Apologies for email without enough coffee -- Please s/cf-execd/cf-serverd/g
in my comments.  I'd be mostly curious if this is easily reproducible, or
simply an edge case that needs identified.

On 11/9/10 9:16 AM, "Mike Hoskins" <micho...@cisco.com> wrote:

> If he'd kill -9'd cf-execd, I'd expect corruption.  Since the output he
> pasted looked like it was a signal 15, I would have expected it to be caught
> and cleaned up after (e.g. Finish in-progress transfers).  Further, the cf2
> behavior of copying to a temp file and then moving into place does still
> work from his output as well...it showed the copy to a temporary location.
> This seems to be all the more reason to ask -- why was there any corruption?
> 
> Sure the promise could be modified, or the schedule staggered to avoid the
> issue...but those are workarounds vs. real solutions it seems.
> 
> Question: Can the condition be reliably reproduced by just kill -15'ing
> cf-execd with in-progress file transfers?
> 
> If yes, then that would seem bad to me and get reported as a bug.  The kill
> -9 (hard stop) vs. kill -15 (graceful shutdown) thing is not cfengine
> specific, it's how many UNIX programs work.  If signal 15's can cause
> corruption, it may very well catch people off guard.
> 
> On 11/9/10 1:22 AM, "Seva Gluschenko" <seva.glusche...@gmail.com> wrote:
> 
>> Of course, Cfengine3 acts the same way, file never gets installed
>> directly in place of an older file.
>> 
>> 2010/11/9 Bas van der Vlies <b...@sara.nl>:
>>> 
>>> On 9 nov 2010, at 08:37, Seva Gluschenko wrote:
>>> 
>>>> Frans,
>>>> 
>>>> since you're terminating cf-serverd in the middle of a file transfer,
>>>> the receiving agent reasonably treats it as a corruption. There's
>>>> nothing wrong with it. On the other hand, why terminating cf-serverd
>>>> when you just need to restart cf-execd? Modify your promise and feel
>>>> safe.
>>>> 
>>> 
>>> I thought cfengine has some logic for transfering files: (i think this
>>> cfengine2 style, did not check it for cfengine3)

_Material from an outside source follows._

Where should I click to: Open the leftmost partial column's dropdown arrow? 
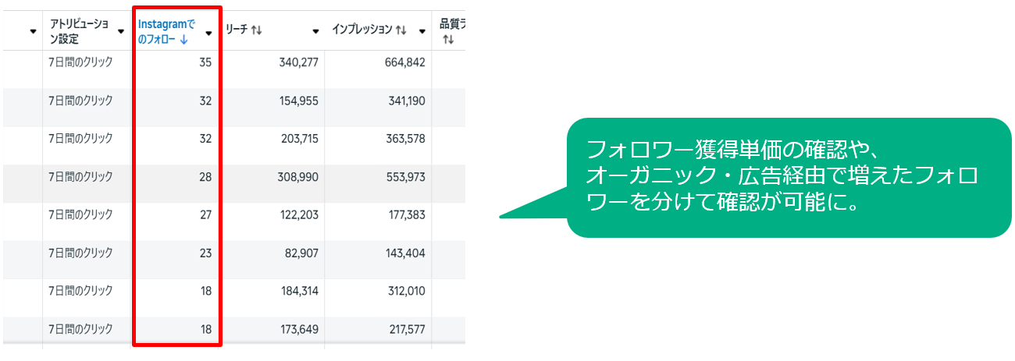pos(33,31)
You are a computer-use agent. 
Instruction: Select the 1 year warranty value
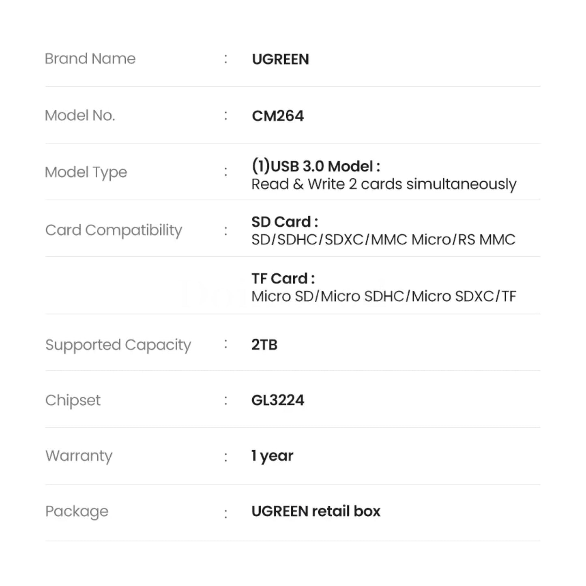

>>>  * first copy it to <filename>.cfnew
>>>  * if this succeed and it is correct move to <filename>
>>> 
>>> This is to avoid corruption like this. I server can crash and you don't want
>>> the clients to sufffer from this with file that are corrupted.
>>> 
>>> 
>>>> 2010/11/8 Frans Lawaetz <fr...@broadinstitute.org>:
>>>>> Hi-
>>>>> 
>>>>> I recently implemented a "service cfengine3 restart" weekly cron job as a
>>>>> workaround to the MAX_FD bug that others and myself have seen.  I
>>>>> neglected
>>>>> to except the master from the restart so when cf-serverd was killed a
>>>>> number
>>>>> of hosts complained about in-flight transfers or not being able to reach
>>>>> the
>>>>> master.  This is quite reasonable however I found one host that suffered a
>>>>> complete loss or corruption of its limits.conf file.  It essentially
>>>>> bricked
>>>>> the system, requiring a rebuild.
>>>>> 
>>>>> Here is the sequence:
>>>>> 
>>>>> cron job restarts cf3.  cf3 reports to syslog:
>>>>> 
>>>>> Nov  7 04:23:06 cfengine3 cf-serverd[14585]:  Received signal 15 (SIGTERM)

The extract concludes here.